__Given problem__
Please rewrite the entries below, substituting "Instruction" for every "Given" and leaving all else unchanged.

__Materials provided__
......

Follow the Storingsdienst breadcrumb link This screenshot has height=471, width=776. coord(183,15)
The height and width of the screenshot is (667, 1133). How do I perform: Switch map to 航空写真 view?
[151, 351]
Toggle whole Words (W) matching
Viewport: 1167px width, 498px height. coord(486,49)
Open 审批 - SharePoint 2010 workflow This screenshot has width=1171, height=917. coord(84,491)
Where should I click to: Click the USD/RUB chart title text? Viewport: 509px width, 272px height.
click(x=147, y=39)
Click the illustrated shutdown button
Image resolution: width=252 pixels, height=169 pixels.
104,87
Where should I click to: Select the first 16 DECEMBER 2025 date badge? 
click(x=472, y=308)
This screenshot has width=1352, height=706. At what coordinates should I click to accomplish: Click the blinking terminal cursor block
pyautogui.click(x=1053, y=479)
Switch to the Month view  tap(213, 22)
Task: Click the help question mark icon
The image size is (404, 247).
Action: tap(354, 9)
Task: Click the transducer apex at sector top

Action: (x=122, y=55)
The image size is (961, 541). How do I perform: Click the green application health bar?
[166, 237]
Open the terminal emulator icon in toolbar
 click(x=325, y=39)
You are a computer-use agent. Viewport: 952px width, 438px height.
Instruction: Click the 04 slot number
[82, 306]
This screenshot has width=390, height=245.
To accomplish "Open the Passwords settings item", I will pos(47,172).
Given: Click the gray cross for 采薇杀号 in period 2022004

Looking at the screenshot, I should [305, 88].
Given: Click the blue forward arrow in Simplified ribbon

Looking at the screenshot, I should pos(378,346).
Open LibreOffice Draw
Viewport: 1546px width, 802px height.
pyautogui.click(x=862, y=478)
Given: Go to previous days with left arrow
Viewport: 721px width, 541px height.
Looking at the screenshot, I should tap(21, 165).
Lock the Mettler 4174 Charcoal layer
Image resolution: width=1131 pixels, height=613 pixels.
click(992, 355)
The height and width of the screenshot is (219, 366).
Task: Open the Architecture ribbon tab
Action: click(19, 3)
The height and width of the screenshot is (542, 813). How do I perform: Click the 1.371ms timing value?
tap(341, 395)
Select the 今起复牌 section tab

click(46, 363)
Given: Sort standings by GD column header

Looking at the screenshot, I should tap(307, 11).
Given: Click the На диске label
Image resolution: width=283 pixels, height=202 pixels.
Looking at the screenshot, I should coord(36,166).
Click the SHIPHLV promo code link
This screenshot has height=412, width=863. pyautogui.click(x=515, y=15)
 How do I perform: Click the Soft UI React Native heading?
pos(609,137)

......

__Final answer__
Follow the Storingsdienst breadcrumb link This screenshot has height=471, width=776. coord(183,15)
The height and width of the screenshot is (667, 1133). How do I perform: Switch map to 航空写真 view?
[151, 351]
Toggle whole Words (W) matching
Viewport: 1167px width, 498px height. coord(486,49)
Open 审批 - SharePoint 2010 workflow This screenshot has width=1171, height=917. coord(84,491)
Where should I click to: Click the USD/RUB chart title text? Viewport: 509px width, 272px height.
click(x=147, y=39)
Click the illustrated shutdown button
Image resolution: width=252 pixels, height=169 pixels.
104,87
Where should I click to: Select the first 16 DECEMBER 2025 date badge? 
click(x=472, y=308)
This screenshot has width=1352, height=706. At what coordinates should I click to accomplish: Click the blinking terminal cursor block
pyautogui.click(x=1053, y=479)
Switch to the Month view  tap(213, 22)
Task: Click the help question mark icon
The image size is (404, 247).
Action: tap(354, 9)
Task: Click the transducer apex at sector top

Action: (x=122, y=55)
The image size is (961, 541). How do I perform: Click the green application health bar?
[166, 237]
Open the terminal emulator icon in toolbar
 click(x=325, y=39)
You are a computer-use agent. Viewport: 952px width, 438px height.
Instruction: Click the 04 slot number
[82, 306]
This screenshot has width=390, height=245.
To accomplish "Open the Passwords settings item", I will pos(47,172).
Instruction: Click the gray cross for 采薇杀号 in period 2022004

Looking at the screenshot, I should [305, 88].
Instruction: Click the blue forward arrow in Simplified ribbon

Looking at the screenshot, I should pos(378,346).
Open LibreOffice Draw
Viewport: 1546px width, 802px height.
pyautogui.click(x=862, y=478)
Instruction: Go to previous days with left arrow
Viewport: 721px width, 541px height.
Looking at the screenshot, I should tap(21, 165).
Lock the Mettler 4174 Charcoal layer
Image resolution: width=1131 pixels, height=613 pixels.
click(992, 355)
The height and width of the screenshot is (219, 366).
Task: Open the Architecture ribbon tab
Action: click(19, 3)
The height and width of the screenshot is (542, 813). How do I perform: Click the 1.371ms timing value?
tap(341, 395)
Select the 今起复牌 section tab

click(46, 363)
Instruction: Sort standings by GD column header

Looking at the screenshot, I should tap(307, 11).
Instruction: Click the На диске label
Image resolution: width=283 pixels, height=202 pixels.
Looking at the screenshot, I should coord(36,166).
Click the SHIPHLV promo code link
This screenshot has height=412, width=863. pyautogui.click(x=515, y=15)
 How do I perform: Click the Soft UI React Native heading?
pos(609,137)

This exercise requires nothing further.